Analysis of apical constriction in Spca1^1D mutants. (A,B) Phalloidin staining of F-actin in the anterior spinal cord region of whole-mount wild-type and Spca1^1D embryos (en face view). (A′,B′) Semi-automated cell outlines generated in ImageJ and color coded based on size of apical area (see C,D). Scale bar: 20 µm. (C,D) Distribution of cell apical areas in wild-type and Spca1^1D neuroepithelia. (E) Box plot showing the apical area of cells in wild-type and Spca1^1D neuroepithelia. Data in C-E corresponds to 834 cells from four wild-type embryos and 966 cells from four Spca1^1D mutant embryos. The line represents the median, the box indicates the distance between the first and third quartile (interquartile range; IQR), whiskers represent ±1.5*IQR and points represent all individual measurements. *P<0.001.

Fig. 6.

Myosin localization and phosphorylation in Spca1^1D mutants. (A-B′) Immunodetection of NMHCIIB and F-actin in E9.5 wild-type (A,A′) and Spca1^1D (B,B′) embryos. Scale bar: 5 µm. (C) Quantification of junctional (JN) and medial (ME) NMHCIIB in E9.5 wild-type (white) and Spca1^1D (gray) embryos (n>1000 cells from four embryos for each genotype).
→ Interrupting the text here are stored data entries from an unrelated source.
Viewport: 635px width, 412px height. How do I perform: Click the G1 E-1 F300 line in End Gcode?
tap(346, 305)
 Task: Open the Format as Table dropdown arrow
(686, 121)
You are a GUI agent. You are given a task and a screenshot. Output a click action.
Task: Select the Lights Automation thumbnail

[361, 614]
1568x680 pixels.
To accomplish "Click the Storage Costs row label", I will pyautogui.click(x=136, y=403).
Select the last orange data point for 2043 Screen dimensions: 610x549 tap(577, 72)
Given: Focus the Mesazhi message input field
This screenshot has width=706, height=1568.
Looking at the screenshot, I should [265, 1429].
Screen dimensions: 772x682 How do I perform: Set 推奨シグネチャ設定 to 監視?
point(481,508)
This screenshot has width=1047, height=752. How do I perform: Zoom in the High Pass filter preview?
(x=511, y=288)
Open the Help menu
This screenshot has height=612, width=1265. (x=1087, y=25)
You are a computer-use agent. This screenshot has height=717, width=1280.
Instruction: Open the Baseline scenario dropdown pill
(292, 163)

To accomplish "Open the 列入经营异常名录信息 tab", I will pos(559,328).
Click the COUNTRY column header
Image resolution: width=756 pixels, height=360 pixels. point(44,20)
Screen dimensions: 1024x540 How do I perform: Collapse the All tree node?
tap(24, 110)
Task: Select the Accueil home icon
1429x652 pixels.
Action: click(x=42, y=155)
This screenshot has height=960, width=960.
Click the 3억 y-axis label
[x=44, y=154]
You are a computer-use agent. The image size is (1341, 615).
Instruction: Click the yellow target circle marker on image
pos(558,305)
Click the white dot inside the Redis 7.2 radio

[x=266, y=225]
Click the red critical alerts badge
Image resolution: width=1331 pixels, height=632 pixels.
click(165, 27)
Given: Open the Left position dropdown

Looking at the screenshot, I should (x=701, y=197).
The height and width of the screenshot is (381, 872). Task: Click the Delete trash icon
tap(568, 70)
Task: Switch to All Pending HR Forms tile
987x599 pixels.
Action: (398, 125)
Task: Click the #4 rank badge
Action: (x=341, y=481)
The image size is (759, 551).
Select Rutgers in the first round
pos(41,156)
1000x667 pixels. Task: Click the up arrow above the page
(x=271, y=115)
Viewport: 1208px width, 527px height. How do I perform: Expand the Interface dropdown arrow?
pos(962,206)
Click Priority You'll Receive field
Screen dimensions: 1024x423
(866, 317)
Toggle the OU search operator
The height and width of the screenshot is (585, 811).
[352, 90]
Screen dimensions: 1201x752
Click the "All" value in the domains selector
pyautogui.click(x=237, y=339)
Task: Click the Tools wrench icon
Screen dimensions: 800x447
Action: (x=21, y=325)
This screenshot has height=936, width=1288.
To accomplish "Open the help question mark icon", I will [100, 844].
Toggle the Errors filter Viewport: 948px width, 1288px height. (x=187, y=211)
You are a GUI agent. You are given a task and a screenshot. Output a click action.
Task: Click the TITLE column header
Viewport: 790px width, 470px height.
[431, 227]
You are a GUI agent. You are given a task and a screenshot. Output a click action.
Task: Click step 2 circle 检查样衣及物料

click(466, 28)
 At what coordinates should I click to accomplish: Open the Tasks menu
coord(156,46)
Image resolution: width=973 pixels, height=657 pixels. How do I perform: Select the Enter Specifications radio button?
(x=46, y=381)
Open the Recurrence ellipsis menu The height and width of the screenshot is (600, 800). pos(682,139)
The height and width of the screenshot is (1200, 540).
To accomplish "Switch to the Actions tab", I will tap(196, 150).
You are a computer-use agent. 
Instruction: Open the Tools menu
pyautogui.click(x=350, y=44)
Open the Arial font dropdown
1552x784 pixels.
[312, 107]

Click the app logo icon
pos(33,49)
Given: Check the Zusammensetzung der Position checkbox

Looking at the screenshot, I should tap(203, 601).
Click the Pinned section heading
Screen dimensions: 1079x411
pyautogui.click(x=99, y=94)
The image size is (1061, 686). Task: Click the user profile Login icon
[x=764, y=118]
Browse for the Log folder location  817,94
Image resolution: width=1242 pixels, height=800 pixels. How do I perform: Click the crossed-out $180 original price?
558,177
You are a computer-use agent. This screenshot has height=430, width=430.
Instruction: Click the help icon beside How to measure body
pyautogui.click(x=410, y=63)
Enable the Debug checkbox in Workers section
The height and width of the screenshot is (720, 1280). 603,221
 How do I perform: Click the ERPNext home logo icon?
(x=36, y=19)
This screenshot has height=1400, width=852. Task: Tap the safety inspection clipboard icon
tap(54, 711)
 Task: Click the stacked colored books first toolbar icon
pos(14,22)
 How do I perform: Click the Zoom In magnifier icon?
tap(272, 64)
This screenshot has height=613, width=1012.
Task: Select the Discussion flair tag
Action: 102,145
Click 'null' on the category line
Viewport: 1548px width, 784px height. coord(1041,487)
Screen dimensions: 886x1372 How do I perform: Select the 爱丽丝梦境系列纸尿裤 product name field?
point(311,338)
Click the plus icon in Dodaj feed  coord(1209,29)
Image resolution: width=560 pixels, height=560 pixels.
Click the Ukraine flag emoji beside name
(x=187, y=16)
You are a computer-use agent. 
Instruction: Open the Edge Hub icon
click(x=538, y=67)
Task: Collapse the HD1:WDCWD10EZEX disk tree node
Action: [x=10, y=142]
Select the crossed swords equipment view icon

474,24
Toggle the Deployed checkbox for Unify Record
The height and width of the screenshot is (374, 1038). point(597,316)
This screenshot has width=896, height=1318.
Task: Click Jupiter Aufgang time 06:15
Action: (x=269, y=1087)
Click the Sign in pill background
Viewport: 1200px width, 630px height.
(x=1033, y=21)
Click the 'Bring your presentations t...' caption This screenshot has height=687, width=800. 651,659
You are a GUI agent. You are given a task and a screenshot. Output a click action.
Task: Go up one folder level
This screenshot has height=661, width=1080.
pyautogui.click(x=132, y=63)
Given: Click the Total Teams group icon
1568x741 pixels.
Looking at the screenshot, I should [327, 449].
The line represents the median, the box indicates the distance between the first and third quartile (interquartile range; IQR), whiskers represent ±1.5 *IQR and points indicate outliers.

Fig. 7.

Cofilin 1 localization and actin dynamics in Spca1^1D mutants. (A-B′) Immunodetection of CFL1 (magenta) and F-actin (green) in transverse sections of the E9.5 wild-type and Spca1^1D neuroepithelia. Scale bar: 20 µm. (A″-B‴) Magnified views of CFL1 and F-actin localization in the boxed areas in A′ and B′. Scale bar: 5 µm. (C-D′) En face views of CFL1 (magenta) and F-actin (green) localization in E9.5 wild-type and Spca1^1D embryos. Scale bar: 5 µm. (E) Western blot of F- and G-actin fractions isolated from wild-type and Spca1^1D embryos (right) and quantification of F/G actin ratios (left, n=5). Error bars indicate s.e.m. *P<0.05.